He was subsequently appointed to Professor of Piano and Composition (1901-1941) and later served as the Director of the Piano Department (1919-1941) and Director of the Graduate Music Department (1924-1941). Oldberg was awarded an emeritus appointment in 1941. In addition to his 40-year tenure at Northwestern, Oldberg also taught as a guest professor of composition at the University of California, Los Angeles, for several summers in the 1930s; he also taught at Mount St. Mary's University (then Mount St. Mary's College) in Los Angeles.

He died at Evanston Hospital on February 17, 1962. He was buried at Memorial Park Cemetery in Skokie.

==Works==
Oldberg's compositions include several concertos, including works for piano, violin, or horn with orchestra; chamber compositions; piano pieces; sonatas; and approximately twenty-five orchestral works, including at least six symphonies. Several of Oldberg's compositions have been performed by the Chicago Symphony Orchestra.

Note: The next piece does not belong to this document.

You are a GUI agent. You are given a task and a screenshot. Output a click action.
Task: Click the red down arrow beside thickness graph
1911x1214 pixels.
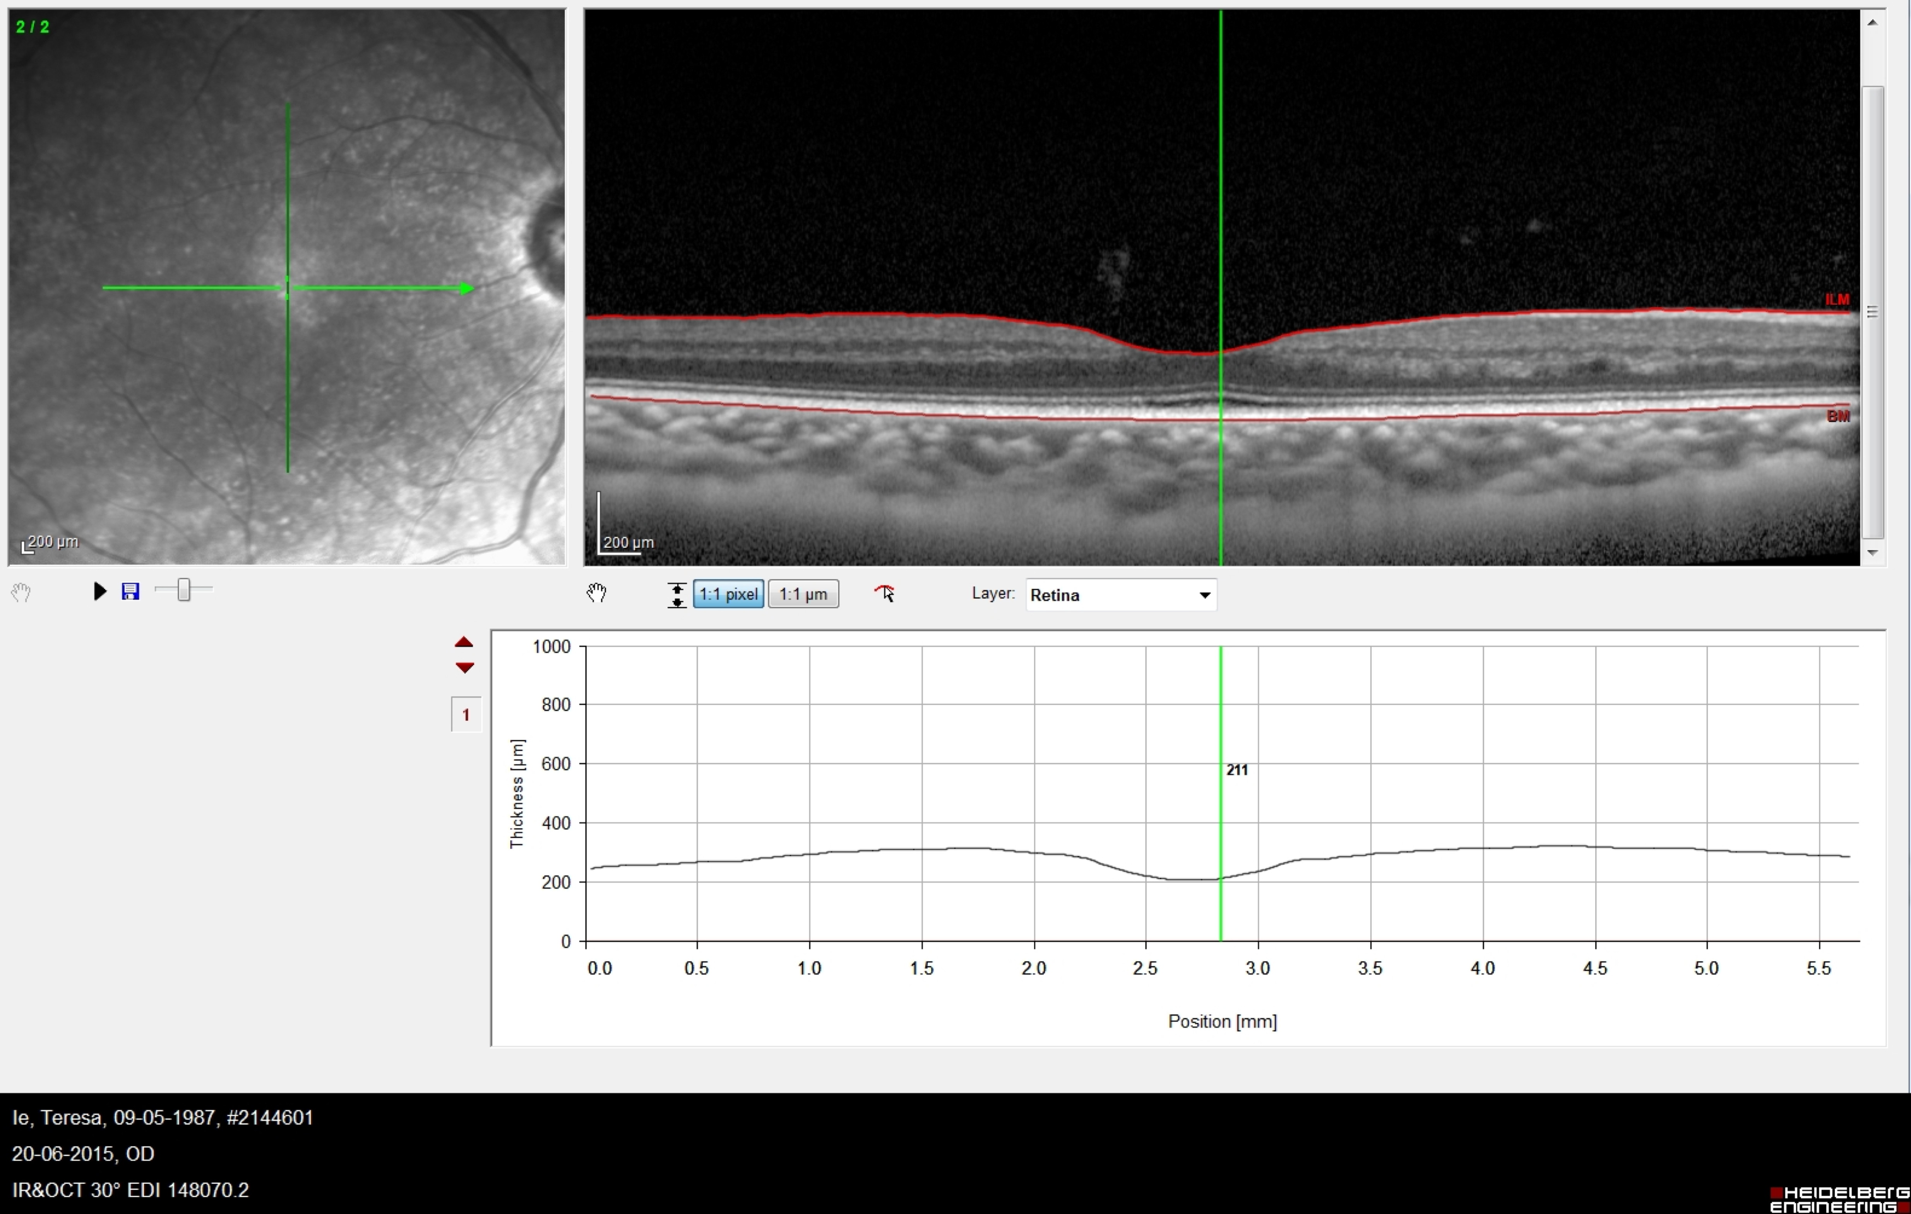point(464,668)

A large collection of Oldberg's manuscripts and professional papers is held at the Library of Congress. Additional archival collections containing manuscripts and papers from Oldberg's career are held at Northwestern University and the Eastman School of Music. Oldberg also made some private recordings of his compositions, performing himself on the piano: some of these – including the Cello Sonata (1934) and the Sextet for piano, horn, and strings (1950-1951) – were commercially released in 2026.